BE:I'm saying this is an ideology that takes away all the indignation there might be about extreme economic polarization.

If you think you're going to be rich someday, why would you be resentful of million-dollar bonuses or $10 million CEO salaries, you know? You're going to be there, so it would be against your own self-interest to stand up for your class interests.

EW: You write that the alternative to positive thinking isn't despair. What do you see as the alternative?

BE: How about a little realism? How about not seeing the world so totally colored by our own wishes and emotions? For the positive thinker, that means everything looks rosy and everything is going to be all right no matter what, so you have to block out the little warning signs.

For the very depressed person, you're just convinced that everything is going to be miserable, that you're not going to enjoy anything you undertake, that you're going to fail at everything.

There, too, you're just projecting things. It's extremely hard to "see things as they are." It's a project -- we have to consult other people, we get other views, we sometimes have to question other people's views, but that's the only way to proceed, and that's how our species has survived as long as it has.

EW: Do you think the recession is gong to be an antidote to this?

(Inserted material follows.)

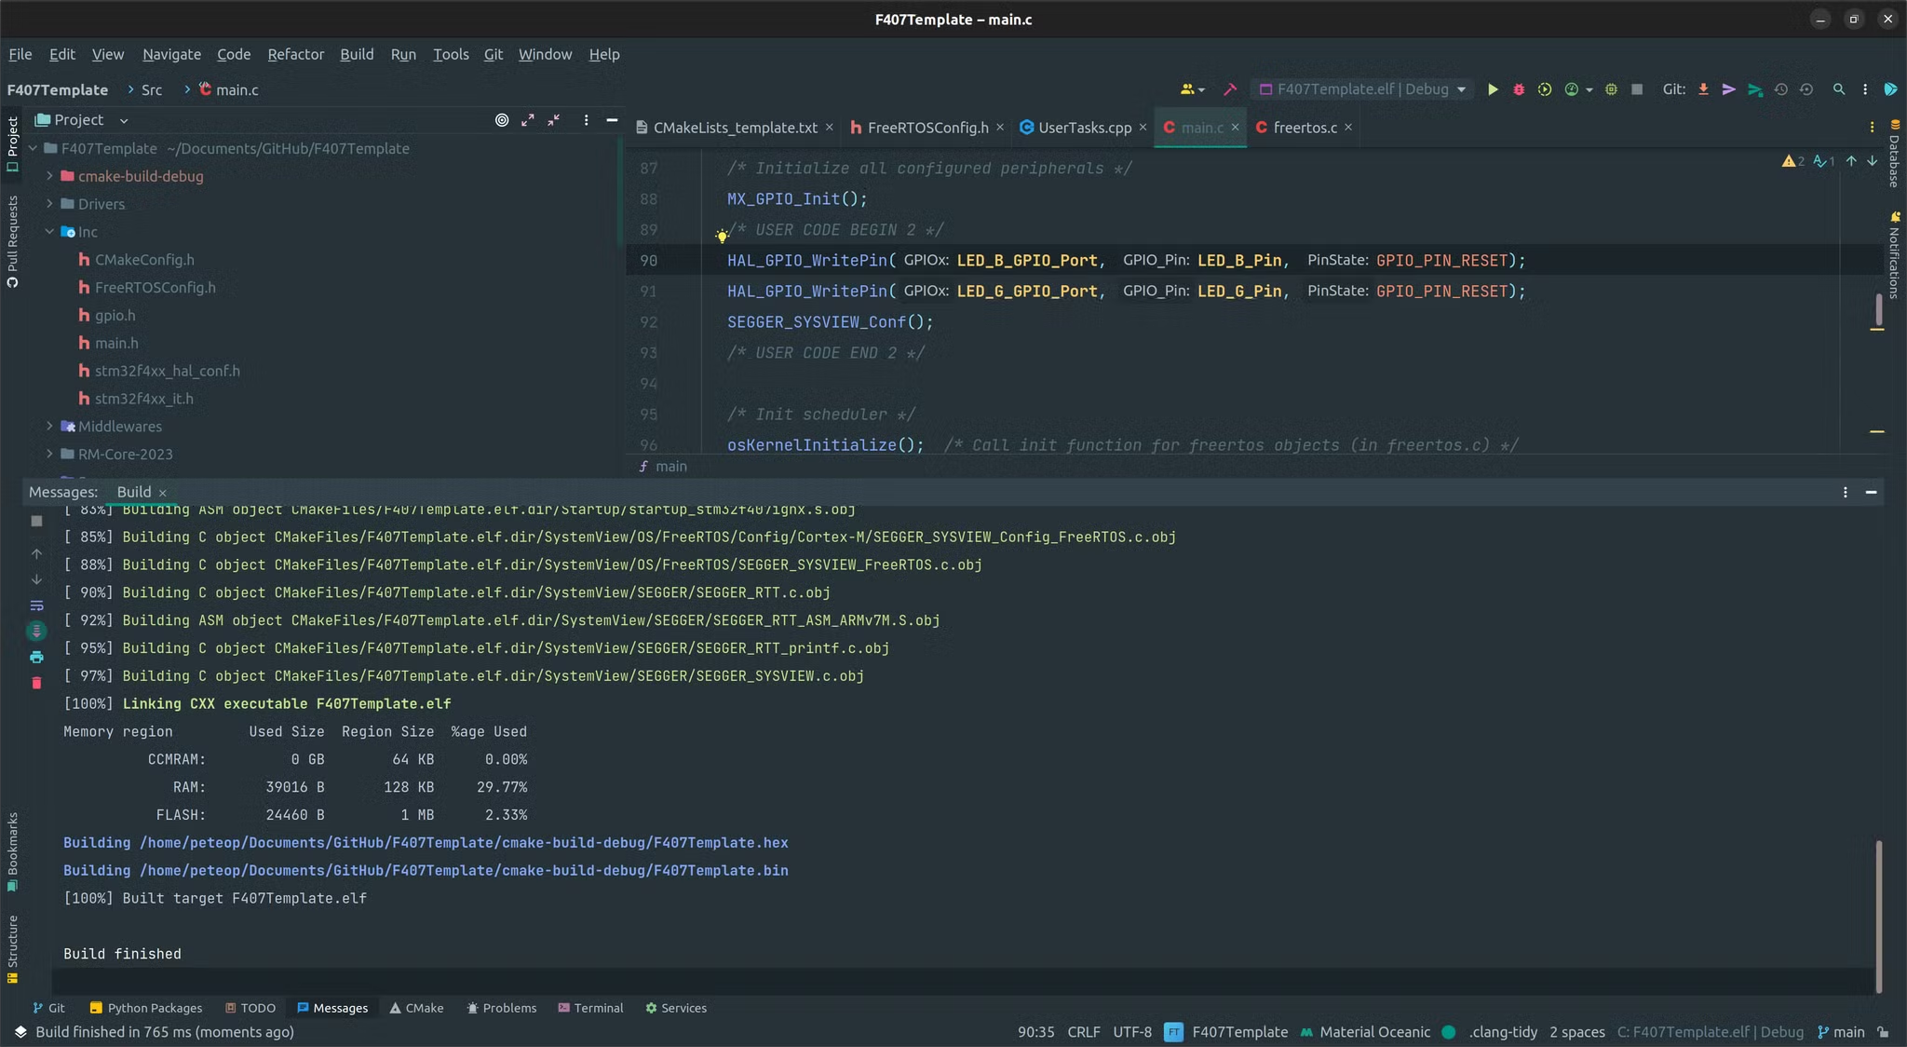Open the Problems tool window
The width and height of the screenshot is (1907, 1047).
pyautogui.click(x=502, y=1008)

BE: If I have anything to say about it [laughs]. It's crazy to me we haven't had an apology from Joel Osteen, America's most high-profile positive preacher, for this.

They should have said, "I'm sorry about the subprimes." We haven't had anybody coming forward from the corporate culture and saying, "Yeah, we kept our heads in the sand because it was so much more comfortable."

EW: Anything else you want to say?

BE: You could say, "Well, but it feels nice to be positive. I do all this work on myself and become more positive, and I feel better." And I say, "You might feel better if you stopped doing all that work on yourself."

This is a burden people take on. Just put that aside. Don't fuss all the time about your mood and your attitude. Try to deal with the world itself.

One of the major sources of misery in the world is poverty. We can do one of two things. We can tell poor people they need to change their attitudes, and there's a whole industry of that kind of thing -- motivational speakers that tell people to get over their bad attitudes towards wealth so it will just come to them.

Or we can say, "What's the cause of this? How are we going to get together and do something about it?" And I come down on that side.

Emily Wilson is a freelance writer and teaches basic skills at City College of San Francisco.